I push myself up on trembling arms, dazed and aching and humiliated by the depth of my own wanting.
“What’s wrong?” I whisper, already knowing the answer.
He turns on me like I slapped him—eyes molten green, wild and hot, too much and not enough.
“You are what’s wrong,” he snaps.
The words cut deep. I flinch.
Then I recover—and my spine stiffens.
Fine.
If that’s how he wants to play it.
My hands come up to cover myself, clumsy with the aftermath of pleasure and the ache he left behind. I shove the shirt down over my thighs like it can protect me from the way he looks at me—like I’m temptation and trouble, like I’m the thing he wants and can’t allow himself to have.
And now I’m angry.
Furious, even. Not just because he stopped, not just because I wanted more—but because every time I reach for him, he jerks away like I’ve burned him. Because he keeps acting like he’s saving me from himself, and all he’s doing is wounding me deeper.

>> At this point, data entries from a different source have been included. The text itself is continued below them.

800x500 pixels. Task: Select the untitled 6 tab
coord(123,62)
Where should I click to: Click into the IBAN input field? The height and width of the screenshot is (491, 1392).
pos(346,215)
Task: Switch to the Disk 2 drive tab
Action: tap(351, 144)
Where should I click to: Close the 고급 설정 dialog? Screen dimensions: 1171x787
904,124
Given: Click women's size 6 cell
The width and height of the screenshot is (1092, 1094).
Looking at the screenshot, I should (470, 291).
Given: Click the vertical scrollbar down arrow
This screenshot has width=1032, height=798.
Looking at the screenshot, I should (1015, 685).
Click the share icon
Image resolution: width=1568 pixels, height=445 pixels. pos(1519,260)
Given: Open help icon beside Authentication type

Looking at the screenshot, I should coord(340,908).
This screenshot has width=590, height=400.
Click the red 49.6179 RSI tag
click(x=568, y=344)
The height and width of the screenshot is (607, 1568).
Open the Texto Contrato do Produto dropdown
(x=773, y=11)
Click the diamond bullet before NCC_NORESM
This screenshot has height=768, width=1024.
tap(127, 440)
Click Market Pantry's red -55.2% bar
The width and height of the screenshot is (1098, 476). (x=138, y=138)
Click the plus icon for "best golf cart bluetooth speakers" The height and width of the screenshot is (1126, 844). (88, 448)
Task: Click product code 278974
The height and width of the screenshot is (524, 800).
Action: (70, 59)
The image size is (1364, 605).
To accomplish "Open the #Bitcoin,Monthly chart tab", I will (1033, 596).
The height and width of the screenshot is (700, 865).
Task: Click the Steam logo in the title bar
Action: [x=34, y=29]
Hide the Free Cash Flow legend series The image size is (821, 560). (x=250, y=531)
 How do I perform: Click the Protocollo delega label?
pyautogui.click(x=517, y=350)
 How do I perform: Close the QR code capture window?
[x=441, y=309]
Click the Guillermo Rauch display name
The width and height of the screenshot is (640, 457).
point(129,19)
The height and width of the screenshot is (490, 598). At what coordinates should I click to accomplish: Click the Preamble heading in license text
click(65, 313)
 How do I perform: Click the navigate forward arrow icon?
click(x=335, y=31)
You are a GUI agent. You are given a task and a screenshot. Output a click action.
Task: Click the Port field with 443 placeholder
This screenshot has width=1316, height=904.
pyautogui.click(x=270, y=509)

“How dare you,” I whisper, voice shaking with fury.
His features shift, his mouth parting like he didn’t expect that. “Peach?—”
“No,” I snap. “You don’t get to say my name like that. You kidnapped me. You changed your mind and claimed me. You told me you cared—acted like you wanted to protect me—and then when I let you in, when I gave you something real —you make me feel like I’m disgusting.”
I can’t stop now. The words come like a flood.
“I wanted you. I still want you, and that’s the worst part. I don’t even know why—but I let you touch me, I let you mark me, and I liked it , and now you’re acting like that’s some horrible mistake.”
Tears spill down my cheeks. I don’t even bother wiping them away.
“I need my mate, Javi,” I say, choking on the knot in my throat. “I need you. And you’re the one who keeps pushing me away.”
He takes a slow step toward me.
Then another.
Then—he drops to his knees beside the bed.
The change is so sudden it knocks the wind out of me.
He gathers my calf in his hands and presses a kiss to my knee so gently, so reverently, that it makes my breath catch—and my face flame.
“I’m sorry, Peach,” he says softly. “How could I possibly say you’re what’s wrong, when you’re the only thing I’ve ever done that was right?”
It’s too much. It hits like a blow to the chest. I hiccup a sob as I cover my mouth, heart cracking wide open.
“You don’t get to say something nice now and take it back,” I whisper, because I don’t trust this. I don’t trust him.
I don’t trust myself.
“I don’t want to take it back,” he says. “I’m not…I don’t know how to do this. How to be kind, how to be good. You make me want to be good.”
Tears run down my cheeks. “It’s not my responsibility to make you good!”
“I know,” he groans. “That’s not what I’m trying to say. But I have to tell you—I’ve been pushing you away because I thought you didn’t want this, and that I…”
He stops, resting his cheek against my knee and closing his eyes. He inhales deeply, my scent doing something to him. His features smooth out, finding some internal peace as he draws me close.
“I’m angry at the world for pairing someone as sweet as you with a man like me,” he says. “I want a better life for you…but I can’t fucking resist you.”
I hold my breath, waiting for him to say what we both know is true.
I’ve known it since the wolfsbane wore off, maybe—dreaming about him that first night here, taking pleasure in his bite, feeling a deep, lasting comfort when we’re skin to skin.
I’ve been wearing this t-shirt for a whole day and I never want to take it off because it has his scent on it.
“This isn’t all an act. You’re my real mate, Peach,” he says. “And it makes this whole situation more dangerous.”